I also began realizing what soldiers must feel like after returning from an extended tour of duty. How do you assimilate back into your life? Things keep going on and moving forward but you aren’t there to participate in the moving forward. People carry on conversations but you feel like you were dropped in the middle of a story without access to the beginning. So you just sit there, and you listen but don’t speak.

Things were different when I returned home.  I was still sick and still not able to visit in the homes of friends or go out.  So much had happened after being gone for almost a year (2003) that I felt lost in conversations.  Someone would talk about something that had happened and I wouldn’t have the faintest idea what they were talking about because I hadn’t been there, hadn’t been involved in life at home and hadn’t witnessed changes that took place.  In this depressed state I wrote:

Life Passes Her By

She sits and stares out the window and she doesn’t recognize anything

Life has passed her by and nothing is the same

Where was she when all this happened? She was here but

 Life passed her by

Buildings were built and buildings were torn down

    People arrived and left;

 People were born and people died

Life passed her by

People divorced and others married;

People found new jobs and new hobbies

Where was she—she was there

but she did not participate in life

It passed her by

She reaches out but touches nothing;

 Life is just past her grasp

She stretches and bends and tries again

But life passes her by

She talks to people but it is a jumble to understand what they say

The life she missed is just out of her reach

Life passed her by

I learned through a lot of therapy that there were things I could do to try to lift myself up from the loneliness and desperation.  In another post I will talk about things I and others have done.

My Friends in “The Box”

A blog I regularly follow had a featured post today titled, “My Friends in ‘The Box’.”  I tried to share it here but have not been successful.   A link to this wonderful article is at the bottom of this post.

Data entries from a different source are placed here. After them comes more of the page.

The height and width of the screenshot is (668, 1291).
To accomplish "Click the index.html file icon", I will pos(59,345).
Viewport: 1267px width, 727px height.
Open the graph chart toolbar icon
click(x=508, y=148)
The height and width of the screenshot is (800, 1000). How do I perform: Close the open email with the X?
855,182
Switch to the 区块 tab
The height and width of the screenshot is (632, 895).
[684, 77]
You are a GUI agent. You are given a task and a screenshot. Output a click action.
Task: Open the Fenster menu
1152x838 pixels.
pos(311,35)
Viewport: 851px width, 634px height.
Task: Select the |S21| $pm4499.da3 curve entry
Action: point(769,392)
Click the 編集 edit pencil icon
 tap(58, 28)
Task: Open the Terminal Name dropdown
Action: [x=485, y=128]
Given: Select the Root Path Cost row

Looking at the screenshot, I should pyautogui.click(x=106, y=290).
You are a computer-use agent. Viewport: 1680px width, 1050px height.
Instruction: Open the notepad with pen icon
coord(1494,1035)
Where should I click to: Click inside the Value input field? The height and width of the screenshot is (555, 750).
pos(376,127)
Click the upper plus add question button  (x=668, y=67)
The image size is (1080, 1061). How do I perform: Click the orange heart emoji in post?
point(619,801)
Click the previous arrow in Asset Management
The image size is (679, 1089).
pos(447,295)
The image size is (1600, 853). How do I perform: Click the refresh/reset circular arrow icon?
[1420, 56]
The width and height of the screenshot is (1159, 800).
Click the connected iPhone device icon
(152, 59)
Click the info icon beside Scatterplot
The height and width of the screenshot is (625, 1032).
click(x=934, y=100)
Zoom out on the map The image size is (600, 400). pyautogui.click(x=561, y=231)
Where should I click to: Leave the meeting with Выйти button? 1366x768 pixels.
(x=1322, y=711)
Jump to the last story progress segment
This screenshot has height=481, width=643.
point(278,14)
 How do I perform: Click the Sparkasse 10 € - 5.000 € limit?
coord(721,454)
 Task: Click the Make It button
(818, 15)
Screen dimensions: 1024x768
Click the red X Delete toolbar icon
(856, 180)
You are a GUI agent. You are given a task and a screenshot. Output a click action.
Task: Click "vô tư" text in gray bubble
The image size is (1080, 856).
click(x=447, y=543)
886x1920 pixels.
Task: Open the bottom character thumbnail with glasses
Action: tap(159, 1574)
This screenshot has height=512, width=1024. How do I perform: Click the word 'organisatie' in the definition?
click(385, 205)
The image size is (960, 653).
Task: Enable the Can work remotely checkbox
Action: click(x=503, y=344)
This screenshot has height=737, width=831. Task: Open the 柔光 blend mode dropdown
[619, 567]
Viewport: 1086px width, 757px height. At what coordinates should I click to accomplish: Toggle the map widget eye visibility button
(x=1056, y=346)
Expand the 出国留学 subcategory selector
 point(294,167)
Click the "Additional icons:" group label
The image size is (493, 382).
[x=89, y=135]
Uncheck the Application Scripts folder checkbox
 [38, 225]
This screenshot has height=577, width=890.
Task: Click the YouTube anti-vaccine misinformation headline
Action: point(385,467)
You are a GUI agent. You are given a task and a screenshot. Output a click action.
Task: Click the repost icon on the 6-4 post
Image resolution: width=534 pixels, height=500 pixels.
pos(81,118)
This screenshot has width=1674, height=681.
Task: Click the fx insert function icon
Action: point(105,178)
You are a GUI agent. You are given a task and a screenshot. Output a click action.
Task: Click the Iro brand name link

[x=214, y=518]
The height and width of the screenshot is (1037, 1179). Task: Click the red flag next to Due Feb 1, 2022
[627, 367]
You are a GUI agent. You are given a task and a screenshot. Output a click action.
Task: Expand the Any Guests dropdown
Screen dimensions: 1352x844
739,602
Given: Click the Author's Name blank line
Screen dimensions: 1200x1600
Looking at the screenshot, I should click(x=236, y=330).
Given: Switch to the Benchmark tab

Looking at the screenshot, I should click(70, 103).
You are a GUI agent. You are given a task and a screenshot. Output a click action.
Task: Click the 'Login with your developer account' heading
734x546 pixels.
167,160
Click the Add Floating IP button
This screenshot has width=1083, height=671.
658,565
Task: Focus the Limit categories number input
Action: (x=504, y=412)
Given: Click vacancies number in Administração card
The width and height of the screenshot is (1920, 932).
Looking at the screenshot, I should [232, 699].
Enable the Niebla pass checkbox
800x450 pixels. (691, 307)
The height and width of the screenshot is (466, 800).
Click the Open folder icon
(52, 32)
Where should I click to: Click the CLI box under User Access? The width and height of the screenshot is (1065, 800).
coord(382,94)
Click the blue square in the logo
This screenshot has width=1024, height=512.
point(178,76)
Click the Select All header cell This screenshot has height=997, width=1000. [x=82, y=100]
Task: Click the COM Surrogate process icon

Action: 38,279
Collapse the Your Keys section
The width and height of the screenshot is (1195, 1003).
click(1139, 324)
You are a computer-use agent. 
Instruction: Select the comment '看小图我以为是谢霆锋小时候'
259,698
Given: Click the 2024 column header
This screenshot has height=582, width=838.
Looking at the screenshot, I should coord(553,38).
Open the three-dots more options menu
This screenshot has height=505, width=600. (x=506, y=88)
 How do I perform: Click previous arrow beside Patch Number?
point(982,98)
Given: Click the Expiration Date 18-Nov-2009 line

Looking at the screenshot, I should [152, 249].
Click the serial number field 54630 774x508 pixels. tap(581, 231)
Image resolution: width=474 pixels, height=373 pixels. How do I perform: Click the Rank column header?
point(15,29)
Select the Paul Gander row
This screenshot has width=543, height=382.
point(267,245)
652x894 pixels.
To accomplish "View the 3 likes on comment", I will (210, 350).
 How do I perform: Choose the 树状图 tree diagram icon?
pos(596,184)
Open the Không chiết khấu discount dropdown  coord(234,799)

Some of my friends, like those of the author, are in “The Box”.   They are easily accessible by turning on my computer and reading comments they have written on my blog or by reading of their plight through their blogs.  Some of my friends are, as my husband refers to them, “phone friends”.   Some of these friends I have met in person during my trips to Dallas for treatment.  Some of these new friends I have never met in person.   To me they are more than friends in “The Box” or “phone friends”.  They are my lifeline to someone who truly understands chronic illness.    No matter how many times you talk to your friends or family about this they can only offer support or sympathy.  They cannot offer the kind of support or understanding that someone who is truly walking the same walk can.

I have received comfort from them and hopefully offered comfort to them.  I now have some amazing new recipes that are gluten-free.  I have recipe ideas that I can tweak to suit my own food allergies thanks to many of them.  I have learned of many more chronic invisible illnesses that before starting this blog I had not heard of.  Most of all I have gained understanding and total acceptance by these friends in “the box” who I have never met.